Data entries
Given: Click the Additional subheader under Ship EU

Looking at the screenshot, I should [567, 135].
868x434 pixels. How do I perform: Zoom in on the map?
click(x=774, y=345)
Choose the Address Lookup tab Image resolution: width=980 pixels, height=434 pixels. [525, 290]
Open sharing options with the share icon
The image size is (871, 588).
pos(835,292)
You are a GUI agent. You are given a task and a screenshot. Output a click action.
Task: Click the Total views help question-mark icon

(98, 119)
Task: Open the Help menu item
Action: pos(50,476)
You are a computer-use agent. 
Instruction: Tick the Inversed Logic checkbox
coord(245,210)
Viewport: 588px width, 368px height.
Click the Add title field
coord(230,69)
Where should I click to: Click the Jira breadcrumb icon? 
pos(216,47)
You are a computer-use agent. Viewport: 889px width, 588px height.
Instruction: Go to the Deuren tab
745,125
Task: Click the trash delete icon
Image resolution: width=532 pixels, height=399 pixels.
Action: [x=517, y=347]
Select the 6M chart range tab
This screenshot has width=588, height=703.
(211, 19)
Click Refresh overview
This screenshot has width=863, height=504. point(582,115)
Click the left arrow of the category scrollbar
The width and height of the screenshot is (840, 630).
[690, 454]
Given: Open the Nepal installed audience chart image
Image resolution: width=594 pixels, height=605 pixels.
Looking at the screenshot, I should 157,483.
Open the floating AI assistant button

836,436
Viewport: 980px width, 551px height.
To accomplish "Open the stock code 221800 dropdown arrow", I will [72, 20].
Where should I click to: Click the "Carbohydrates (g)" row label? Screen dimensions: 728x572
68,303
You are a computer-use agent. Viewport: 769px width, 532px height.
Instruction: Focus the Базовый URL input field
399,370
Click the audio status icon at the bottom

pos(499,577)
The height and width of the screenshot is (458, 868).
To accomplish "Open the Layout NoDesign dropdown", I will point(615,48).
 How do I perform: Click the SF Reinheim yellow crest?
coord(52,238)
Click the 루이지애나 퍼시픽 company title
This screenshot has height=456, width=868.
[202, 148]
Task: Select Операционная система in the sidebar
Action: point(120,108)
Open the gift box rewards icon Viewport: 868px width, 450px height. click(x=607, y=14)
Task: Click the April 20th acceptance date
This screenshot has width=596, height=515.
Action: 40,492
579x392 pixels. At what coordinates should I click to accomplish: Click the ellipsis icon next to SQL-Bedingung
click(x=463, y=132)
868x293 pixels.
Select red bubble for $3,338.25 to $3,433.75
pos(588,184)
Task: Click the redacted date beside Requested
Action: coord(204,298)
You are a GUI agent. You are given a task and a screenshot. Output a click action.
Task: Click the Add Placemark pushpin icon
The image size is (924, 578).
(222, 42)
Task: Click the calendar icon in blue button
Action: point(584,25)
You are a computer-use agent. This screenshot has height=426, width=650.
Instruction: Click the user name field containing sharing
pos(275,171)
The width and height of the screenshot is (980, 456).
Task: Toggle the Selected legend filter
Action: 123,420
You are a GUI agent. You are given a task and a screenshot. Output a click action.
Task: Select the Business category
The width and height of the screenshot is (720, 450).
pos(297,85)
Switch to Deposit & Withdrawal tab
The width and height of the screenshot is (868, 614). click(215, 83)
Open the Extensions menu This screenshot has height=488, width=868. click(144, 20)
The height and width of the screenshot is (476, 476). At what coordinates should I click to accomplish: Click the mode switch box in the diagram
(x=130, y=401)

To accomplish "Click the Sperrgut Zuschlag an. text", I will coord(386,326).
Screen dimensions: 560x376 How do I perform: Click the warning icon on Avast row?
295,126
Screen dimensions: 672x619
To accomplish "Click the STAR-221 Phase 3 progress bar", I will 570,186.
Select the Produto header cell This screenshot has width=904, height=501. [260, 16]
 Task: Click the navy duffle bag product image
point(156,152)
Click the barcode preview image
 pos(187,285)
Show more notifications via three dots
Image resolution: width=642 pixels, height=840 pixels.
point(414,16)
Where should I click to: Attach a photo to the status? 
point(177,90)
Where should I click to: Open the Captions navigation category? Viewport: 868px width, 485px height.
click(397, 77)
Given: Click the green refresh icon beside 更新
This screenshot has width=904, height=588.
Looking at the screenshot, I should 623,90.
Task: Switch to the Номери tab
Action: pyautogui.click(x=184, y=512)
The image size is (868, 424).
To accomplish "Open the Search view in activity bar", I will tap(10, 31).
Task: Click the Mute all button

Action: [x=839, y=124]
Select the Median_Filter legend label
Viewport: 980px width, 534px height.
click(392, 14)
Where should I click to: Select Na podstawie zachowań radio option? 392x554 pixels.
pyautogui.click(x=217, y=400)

BRIEF
All entries above are to be repeated verbatim, down to the last line.

OUTPUT
Given: Click the Additional subheader under Ship EU

Looking at the screenshot, I should [567, 135].
868x434 pixels. How do I perform: Zoom in on the map?
click(x=774, y=345)
Choose the Address Lookup tab Image resolution: width=980 pixels, height=434 pixels. [525, 290]
Open sharing options with the share icon
The image size is (871, 588).
pos(835,292)
You are a GUI agent. You are given a task and a screenshot. Output a click action.
Task: Click the Total views help question-mark icon

(98, 119)
Task: Open the Help menu item
Action: pos(50,476)
You are a computer-use agent. 
Instruction: Tick the Inversed Logic checkbox
coord(245,210)
Viewport: 588px width, 368px height.
Click the Add title field
coord(230,69)
Where should I click to: Click the Jira breadcrumb icon? 
pos(216,47)
You are a computer-use agent. Viewport: 889px width, 588px height.
Instruction: Go to the Deuren tab
745,125
Task: Click the trash delete icon
Image resolution: width=532 pixels, height=399 pixels.
Action: [x=517, y=347]
Select the 6M chart range tab
This screenshot has width=588, height=703.
(211, 19)
Click Refresh overview
This screenshot has width=863, height=504. point(582,115)
Click the left arrow of the category scrollbar
The width and height of the screenshot is (840, 630).
[690, 454]
Given: Open the Nepal installed audience chart image
Image resolution: width=594 pixels, height=605 pixels.
Looking at the screenshot, I should 157,483.
Open the floating AI assistant button

836,436
Viewport: 980px width, 551px height.
To accomplish "Open the stock code 221800 dropdown arrow", I will [72, 20].
Where should I click to: Click the "Carbohydrates (g)" row label? Screen dimensions: 728x572
68,303
You are a computer-use agent. Viewport: 769px width, 532px height.
Instruction: Focus the Базовый URL input field
399,370
Click the audio status icon at the bottom

pos(499,577)
The height and width of the screenshot is (458, 868).
To accomplish "Open the Layout NoDesign dropdown", I will point(615,48).
 How do I perform: Click the SF Reinheim yellow crest?
coord(52,238)
Click the 루이지애나 퍼시픽 company title
This screenshot has height=456, width=868.
[202, 148]
Task: Select Операционная система in the sidebar
Action: point(120,108)
Open the gift box rewards icon Viewport: 868px width, 450px height. click(x=607, y=14)
Task: Click the April 20th acceptance date
This screenshot has width=596, height=515.
Action: 40,492
579x392 pixels. At what coordinates should I click to accomplish: Click the ellipsis icon next to SQL-Bedingung
click(x=463, y=132)
868x293 pixels.
Select red bubble for $3,338.25 to $3,433.75
pos(588,184)
Task: Click the redacted date beside Requested
Action: coord(204,298)
You are a GUI agent. You are given a task and a screenshot. Output a click action.
Task: Click the Add Placemark pushpin icon
The image size is (924, 578).
(222, 42)
Task: Click the calendar icon in blue button
Action: point(584,25)
You are a computer-use agent. This screenshot has height=426, width=650.
Instruction: Click the user name field containing sharing
pos(275,171)
The width and height of the screenshot is (980, 456).
Task: Toggle the Selected legend filter
Action: 123,420
You are a GUI agent. You are given a task and a screenshot. Output a click action.
Task: Select the Business category
The width and height of the screenshot is (720, 450).
pos(297,85)
Switch to Deposit & Withdrawal tab
The width and height of the screenshot is (868, 614). click(215, 83)
Open the Extensions menu This screenshot has height=488, width=868. click(144, 20)
The height and width of the screenshot is (476, 476). At what coordinates should I click to accomplish: Click the mode switch box in the diagram
(x=130, y=401)

To accomplish "Click the Sperrgut Zuschlag an. text", I will coord(386,326).
Screen dimensions: 560x376 How do I perform: Click the warning icon on Avast row?
295,126
Screen dimensions: 672x619
To accomplish "Click the STAR-221 Phase 3 progress bar", I will 570,186.
Select the Produto header cell This screenshot has width=904, height=501. [260, 16]
 Task: Click the navy duffle bag product image
point(156,152)
Click the barcode preview image
 pos(187,285)
Show more notifications via three dots
Image resolution: width=642 pixels, height=840 pixels.
point(414,16)
Where should I click to: Attach a photo to the status? 
point(177,90)
Where should I click to: Open the Captions navigation category? Viewport: 868px width, 485px height.
click(397, 77)
Given: Click the green refresh icon beside 更新
This screenshot has width=904, height=588.
Looking at the screenshot, I should 623,90.
Task: Switch to the Номери tab
Action: pyautogui.click(x=184, y=512)
The image size is (868, 424).
To accomplish "Open the Search view in activity bar", I will tap(10, 31).
Task: Click the Mute all button

Action: [x=839, y=124]
Select the Median_Filter legend label
Viewport: 980px width, 534px height.
click(392, 14)
Where should I click to: Select Na podstawie zachowań radio option? 392x554 pixels.
pyautogui.click(x=217, y=400)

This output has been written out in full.